* **Required work**
1 – In the Davos extract, how much tariff revenue did Trump claim the United States is on track to collect?
2 – Reproduce word for word the part of the Davos extract between "Pointing to Apple’s" and "and supply chains.", inclusive.

* **Extract**
----

Trump framed tariffs as leverage, not ideology, repeatedly stressing that economic pain is an acceptable means to secure political outcomes. At Davos—a forum built on multilateral consensus—this unapologetic transactionalism landed like a rupture.

$600 Billion, Apple, and Economic Nationalism

Trump’s economic argument rested heavily on numbers and confidence.

He claimed the United States is on track to collect $600 billion in tariff revenue, with expectations of significantly more in the coming year. According to Trump, these revenues are not merely fiscal windfalls but instruments reshaping corporate behaviour.

Pointing to Apple’s $650 billion investment commitment and expansions by companies such as Toyota, Trump argued that tariffs are successfully forcing global firms to invest in American manufacturing and supply chains.

For Trump, this validates his long-held belief that globalisation hollowed out US industry and disadvantaged American workers. Tariffs, in his telling, correct that imbalance—not by retreating from markets, but by reasserting national leverage.

At Davos, the pitch to global business leaders was simple: if you want access to the American market, build in America.

Ukraine, Russia, and the Limits of American Obligation

On geopolitics, Trump struck a familiar but deeply consequential tone.

----

* **Supplied material**
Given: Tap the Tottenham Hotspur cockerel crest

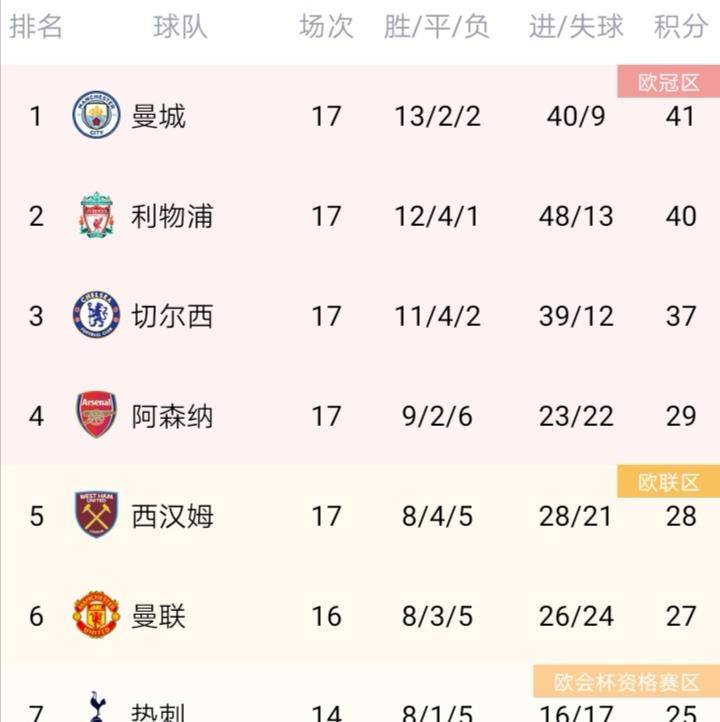Looking at the screenshot, I should [97, 707].
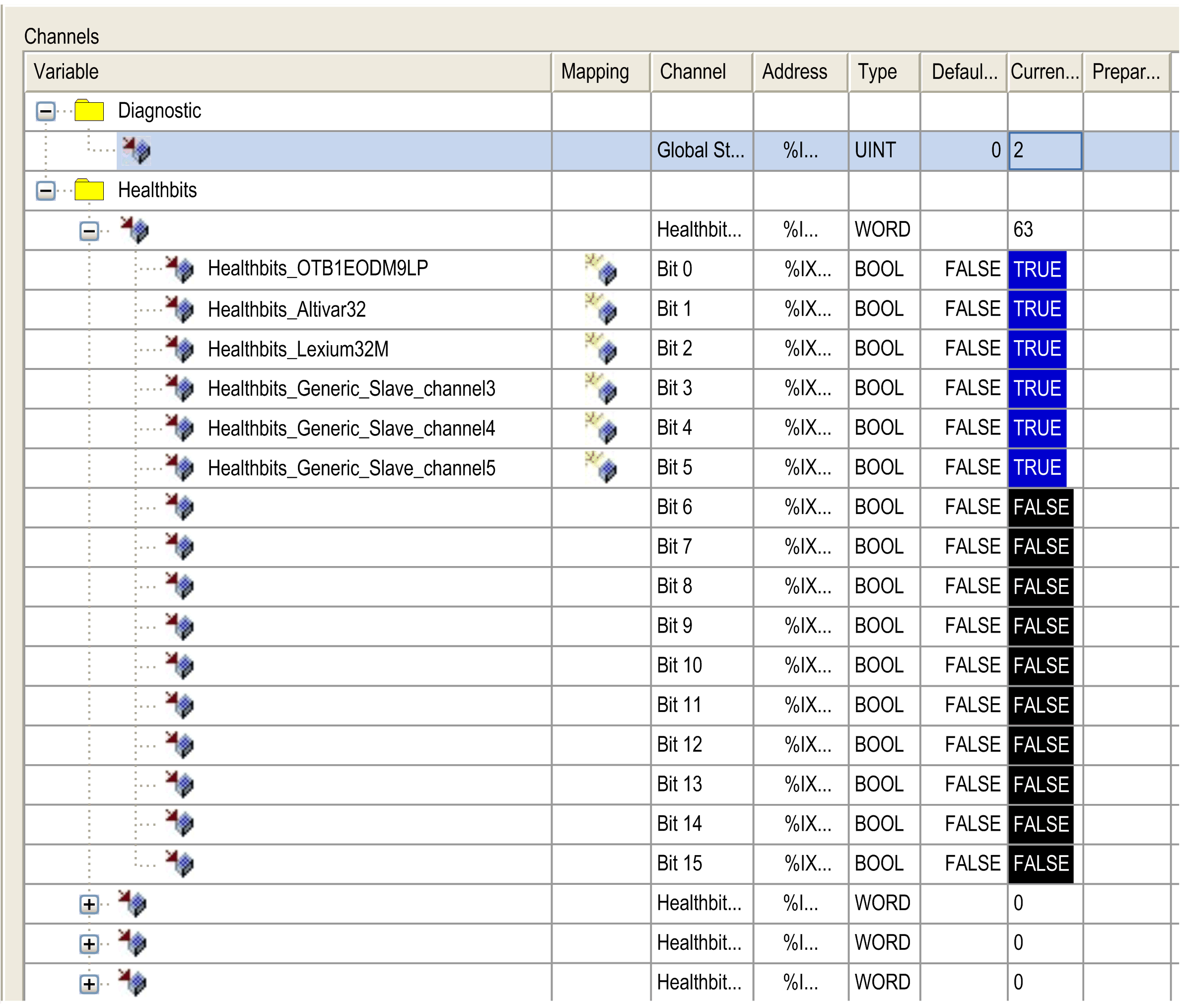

----

* **Responses**
1 – $600 billion

2 –
Pointing to Apple’s $650 billion investment commitment and expansions by companies such as Toyota, Trump argued that tariffs are successfully forcing global firms to invest in American manufacturing and supply chains.